#### [Task objective]
Please repeat only the lines below starting at the line that holds "Open the notes sidebar icon" and ending at the line that holds "The width and height of the screenshot is (988, 532).", exactly, with both of those lines included and every picture omitted.

#### [Material to process]
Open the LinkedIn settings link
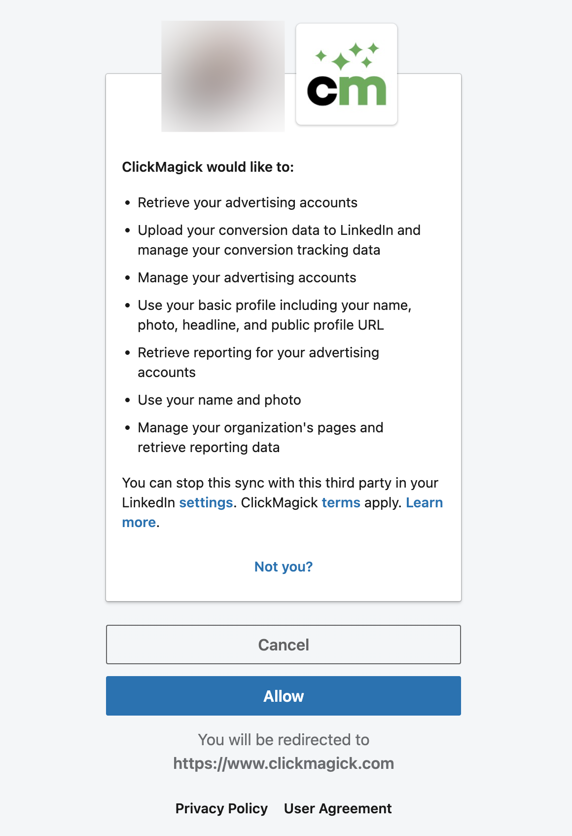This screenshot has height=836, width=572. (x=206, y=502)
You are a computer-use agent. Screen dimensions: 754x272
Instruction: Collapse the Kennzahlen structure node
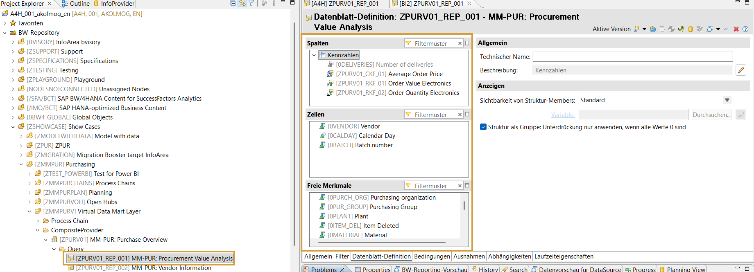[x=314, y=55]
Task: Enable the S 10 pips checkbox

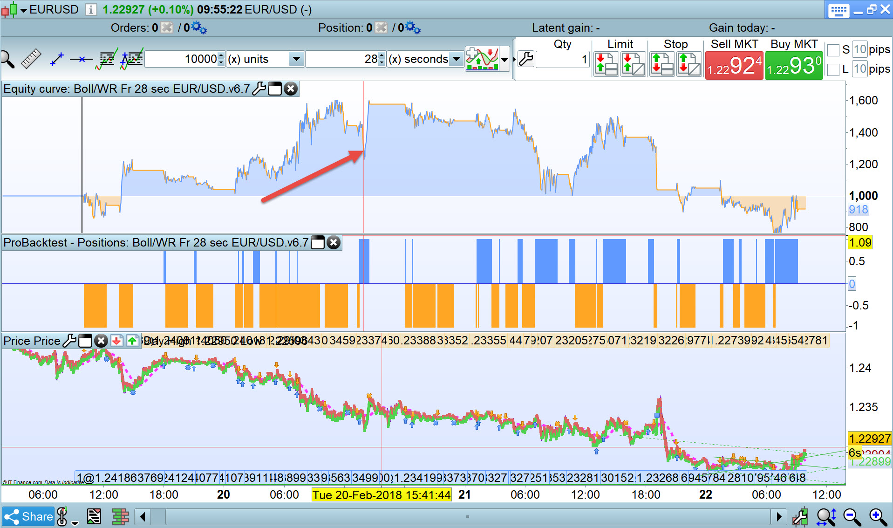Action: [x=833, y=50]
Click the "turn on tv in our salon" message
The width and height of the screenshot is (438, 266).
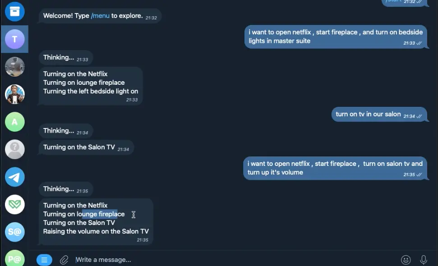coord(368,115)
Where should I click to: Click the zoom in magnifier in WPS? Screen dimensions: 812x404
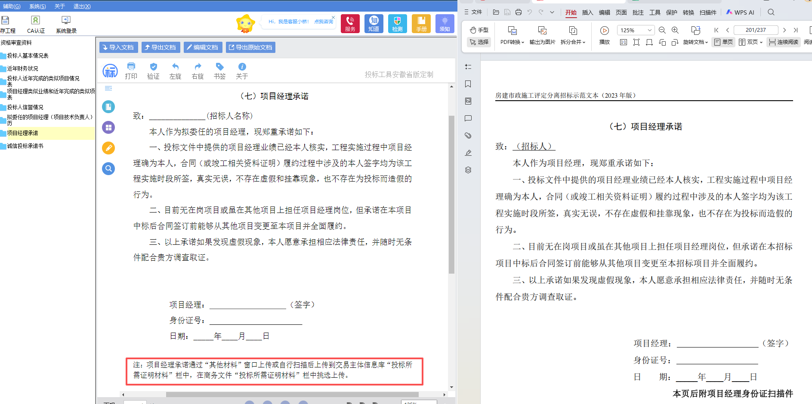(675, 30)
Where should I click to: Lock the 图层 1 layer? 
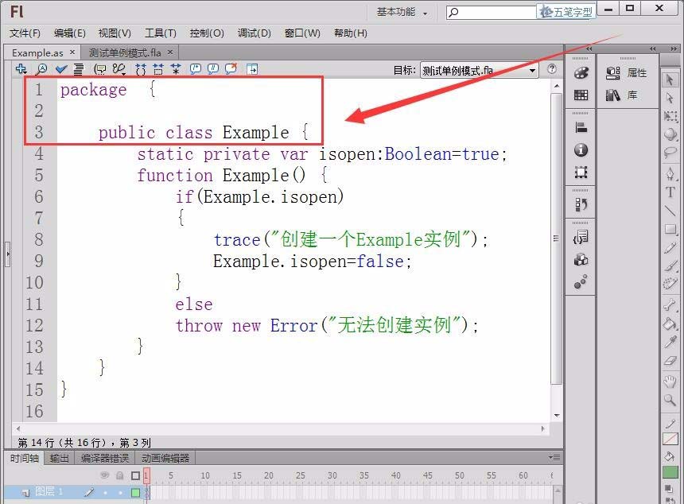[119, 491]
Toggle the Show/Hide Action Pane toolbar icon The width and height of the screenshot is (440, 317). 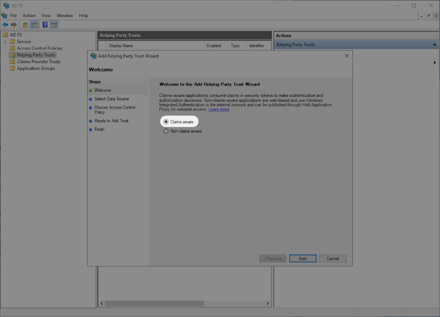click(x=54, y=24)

--

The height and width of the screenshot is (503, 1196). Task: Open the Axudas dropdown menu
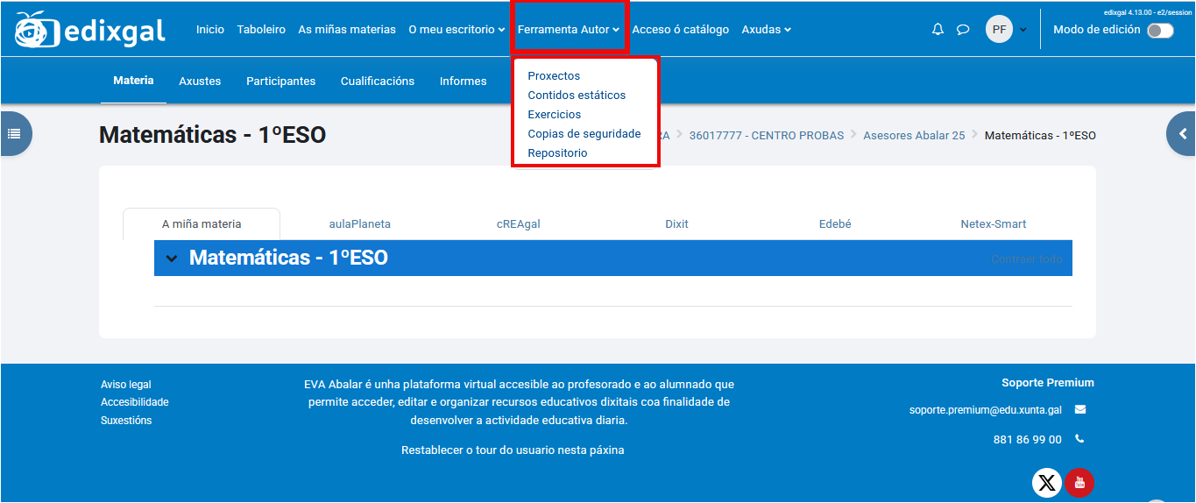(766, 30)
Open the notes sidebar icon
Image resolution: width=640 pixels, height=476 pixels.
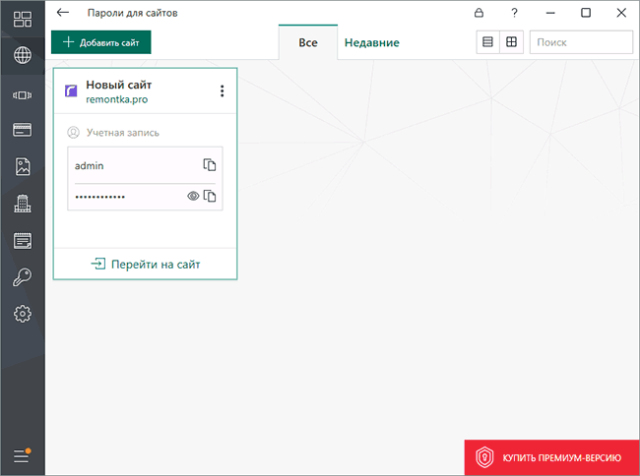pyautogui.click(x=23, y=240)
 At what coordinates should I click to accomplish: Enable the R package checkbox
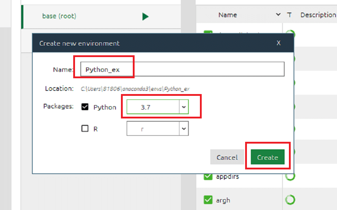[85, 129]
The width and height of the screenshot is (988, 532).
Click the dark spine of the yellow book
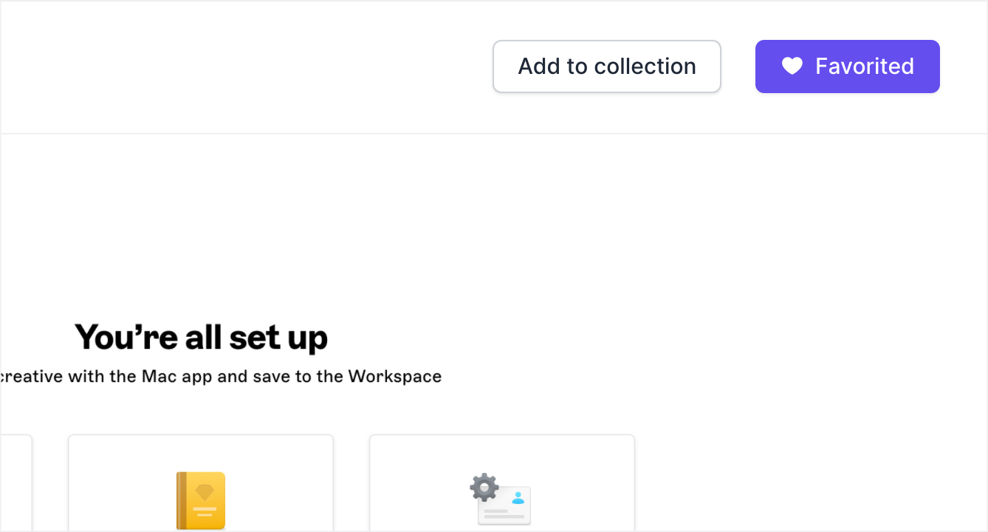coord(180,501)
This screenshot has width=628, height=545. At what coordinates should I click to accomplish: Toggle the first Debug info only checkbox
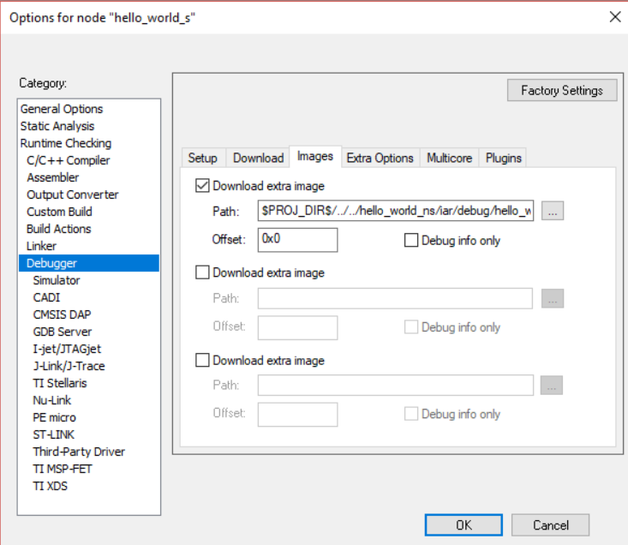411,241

#### [Your response]
Open the notes sidebar icon
Image resolution: width=640 pixels, height=476 pixels.
pyautogui.click(x=23, y=240)
 At what coordinates should I click to accomplish: Enable the R package checkbox
[85, 129]
The width and height of the screenshot is (988, 532).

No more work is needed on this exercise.